Dans un contexte où les conflits au Moyen Orient, l’industrie pétrolière est mise à rude épreuve, face au blocus du détroit d’Ormuz , par lequel 20 à 25% du pétrole y transitent, ce qui en fait une route stratégique pour l’industrie pétrolière. La difficulté de négociation d’un accord entre les EUA , Iran , Israël, Liban entraîne une persistance de cette situation.
Depuis le mardi 28 avril , l’industrie pétrolière fait de nouveau face à une instabilité , par l’annonces des émirats arabes unis de leur retrait de l’OPEP (organisation des pays exportateurs de pétrole) et OPEP + (alliance élargie avec d’autres pays)

Raisons expliquant ce retrait
Ce retrait intervient alors que l’industrie pétrolière est en train de subir les conséquences de la guerre en cours avec l’Iran et celle du blocus pétrolier. Les EAU expliquent leur retrait au nom de « l’intérêt national”. Les Émirats montrent qu’ils se démarquent de l’Iran , ce qui leur fait perdre beaucoup d’argent en bloquant le détroit. Mais surtout, les Émirats sortent de l’Opep pour ne plus être régulés ou limités dans leur production de pétrole, par les quotas imposés par l’OPEP. Alors que l’Arabie Saoudite limite la production pour financer sa « Vision 2030 », les Émirats arabes unis souhaite augmenter la sienne de 3 à 5 millions de barils par jour.
La guerre au Moyen-Orient a joué un rôle amplificateur dans le début du processus de retrait de l’OPEP, car les Émirats ont considérés les pays arabes trop “passifs” lorsque Abou Dhabi supportait l’essentiel du choc provoqué par les attaques iraniennes et pro-iraniennes
La stratégie des Emirats.
Le pays a investi massivement dans ses infrastructures ces dernières années. Sa compagnie pétrolière Adnoc (Abu Dhabi National Oil Company) prévoit une capacité de production de 5 millions de barils par jour d’ici 2027, très au-delà de son dernier quota fixé à moins de 3,5 millions de barils par jour.
Adnoc a confirmé aujourd’hui qu’elle accélérait la croissance et la mise en œuvre de sa stratégie, avec 200 milliards d’AED (55 milliards de dollars) de nouveaux contrats de projets pour la période 2026-2028 », précise l’entreprise dans un communiqué.

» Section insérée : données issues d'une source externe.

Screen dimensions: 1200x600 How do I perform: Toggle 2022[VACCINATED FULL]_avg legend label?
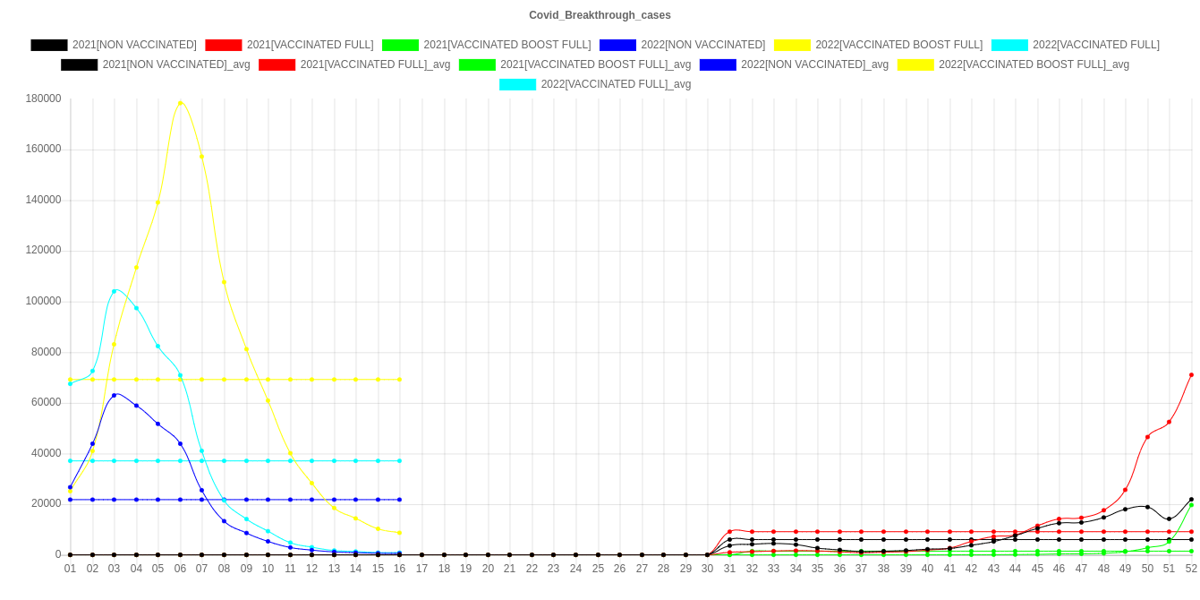pos(616,84)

Leur grand avantage ? L’oléoduc Habshan-Fujairah. Cet pipeline leur permet d’exporter leur pétrole sans passer par le détroit d’Ormuz. Dans ce contexte de blocus, les Émirats disposent d’un atout important avec l’oléoduc, qui permet d’exporter une partie de leur pétrole brut hors Ormuz via le port de Fujairah, sur le golfe d’Oman.

Conséquences
Nous avons souvent tendance à croire que ce retrait pourrait faire baisser les prix a la pompe alors que ce jour-là , le prix du baril de pétrole a augmenté de 5% en dépassant 111 dollars, pour rappel , le blocus est toujours en œuvre aujourd’hui.
De plus , il s’agit d’une organisation qui avait pour but de réguler les prix du pétrole , l’OPEP risque de voler en éclat et bouleversé l’ordre géopolitique, car les EAU font partie des acteurs centrales de l’OPEP. Le retrait des Émirats arabes unis de l’OPEP pourrait déclencher un nouvel effet domino dans la région, et la pression va désormais s’exercer fortement sur l’Arabie saoudite. En effet , l’OPEP détient un rôle moins important aujourd’hui, elle détient 85% des échanges internationaux autrefois , aujourd’hui , elle est de l’ordre des 50%.
Abou Dhabi estime qu’il a désormais les moyens. Il peut équilibrer son budget avec un cours du baril inférieur à celui des Saoudiens. Riyad s’est en effet lancé avec retard dans des projets titanesques de diversification qui nécessitent de maintenir des prix du pétrole élevés.
En s'affranchissant des quotas, Abou Dhabi fait un pari audacieux : celui de privilégier sa propre croissance et la monétisation rapide de ses ressources avant que la transition énergétique mondiale ne réduise la demande. Grâce à des infrastructures de contournement comme l'oléoduc de Fujairah, le pays s'assure une circulation du pétrole, que ses voisins n'ont pas encore totalement acquise.